**PAGE TEXT:**
Firstly, anyone reading this will be far too young to have experienced first hand a real “depression” but during a recent chat with a senior Director or a UK Bank (which shall remain nameless), they suggested to me that the Board was seriously planning for such an eventuality.
A depression is a sustained and long-term economic downturn and has not been seen since the 1930’s. A recession (which used to happen every 10 years or so) is technically 2 quarters (6-months) of negative GDP. GDP is the value of the total economy (think the total sales of the whole economy) meaning the real economy shrinks.
A depression is characterised by large increases in unemployment across the economy (no not just one or two sectors), falls in credit availability (think credit crunch scenario) which then results in little business investment, high rates of inflation and an ever-worsening situation! A “technical depression” is negative GDP of over 10%.
Now then, with the Corona-virus still in full swing and large swathes of the economy in lockdown for the foreseeable the only 2 countries expected to grow in 2020 (according to the IMF or International Monetary Fund) are India and China. The UK’s own Office of Budget Responsibility has warned that UK GDP could fall by up to 35% assuming the lockdown stays in place for the full 3 months.
Our view, we continue to plan carefully the portfolio’s we invest our clients in and will not hesitate to make any changes that are necessary. Whilst a “technical depression” may be possible, we believe that with modern monetary policy, strong world-wide central bank response and united multi-governmental policy, the world economy will bounce back – it will just take a little time!

**WHAT THIS EXERCISE ASKS:**
1) List the three factors that the article on economic depression credits with helping the world economy bounce back.
2) According to the article on economic depression, which two countries does the IMF expect to grow in 2020?
The data that follows is separate material, unrelated to the article on economic depression.

**DATA PROVIDED:**
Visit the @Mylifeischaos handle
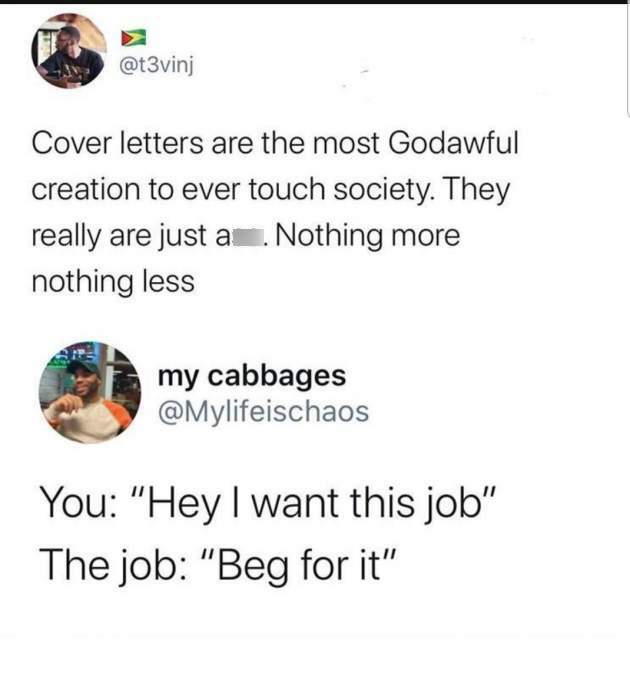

**RESPONSES PER TASK:**
1)
- Modern monetary policy
- Strong world-wide central bank response
- United multi-governmental policy

2) India and China.